Digital leaders won’t always be able to identify the immediate impact or return on their investments either, which could make it more difficult to secure funding or buy-in from stakeholders. Rather than driving a direct outcome, today’s leaders must understand how digital strategies can be used as an enabler for broader corporate or product strategies, which calls for perseverance, bigger picture thinking and strong communication to model the outcomes for stakeholders and teams.
Today’s leaders must also recognise the benefits of encouraging different business functions to work together and become more integrated as part of the wider organisational digital transformation strategy. To achieve this, leaders must always set an example for the values of openness, collaboration and innovation as they transition their organisation to a non-siloed working culture. Nowadays, leadership is less about overcoming challenges by using judgement and experience, and more about finding new solutions by implementing innovative methods such as crowdsourcing and hackathons.
How leaders can develop their digital skills
In the past, leaders typically ascended the organisational hierarchy over a long period of time. Experience and loyalty, although still important, were deemed key factors in determining the suitability of leaders. Now, companies are prepared to identify and support future leaders sooner, by pushing their boundaries of responsibility and testing their raw leadership capabilities in different scenarios.
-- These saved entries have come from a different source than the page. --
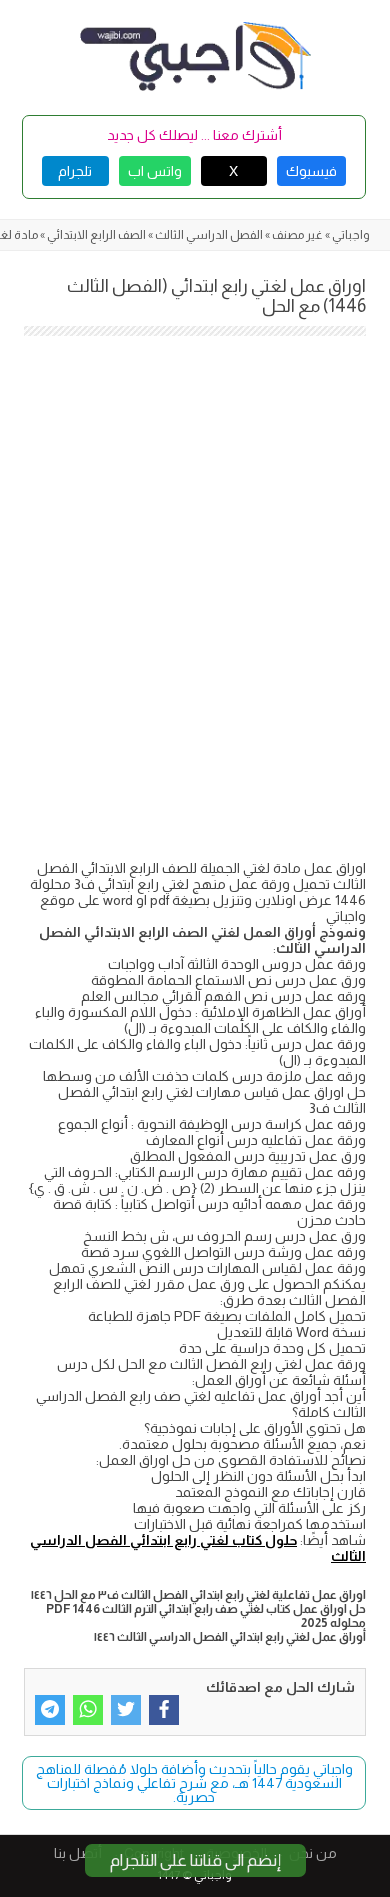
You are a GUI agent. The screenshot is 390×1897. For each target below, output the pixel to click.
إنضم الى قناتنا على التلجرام (195, 1860)
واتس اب (155, 171)
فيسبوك (311, 171)
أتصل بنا (78, 1853)
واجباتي (351, 235)
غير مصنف (297, 235)
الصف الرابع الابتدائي (96, 235)
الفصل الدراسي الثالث (209, 235)
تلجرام (75, 171)
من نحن (313, 1853)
While developing leadership skills traditionally focused on methods of training, assessment and coaching, today’s digital leadership skills are gained and recognised through hands-on experience, exposure to real life problems and making valuable contributions. To develop the skills of a digital leader, professionals should take every opportunity to step outside their comfort zone by volunteering for new challenges, offering solutions and being prepared to take calculated risks.
Working in different functional areas of the business, working internationally, or undertaking collaborative projects also allows exposure to new people and different ways of thinking, as well as helping to gain an appreciation for wider business objectives. These skills will be essential for driving digital transformation across entire organisations in an increasingly global context.
As the rate of change accelerates and continuous learning becomes more essential, developing instinctive capabilities for sharing and absorbing knowledge will be invaluable to all digital leaders. Forming learning partnerships is an effective way to learn from other people’s experiences, challenges, ideas and insights.
Digital leadership is becoming a must-have for companies as they work hard to find their place in the future market. But while understanding the importance and value of digital leadership should be a priority, workforces and companies must work together to create the right ecosystem for developing a pipeline of future digital leaders. This means encouraging people to cross boundaries and embrace new challenges and knowing how to recognise emerging talent.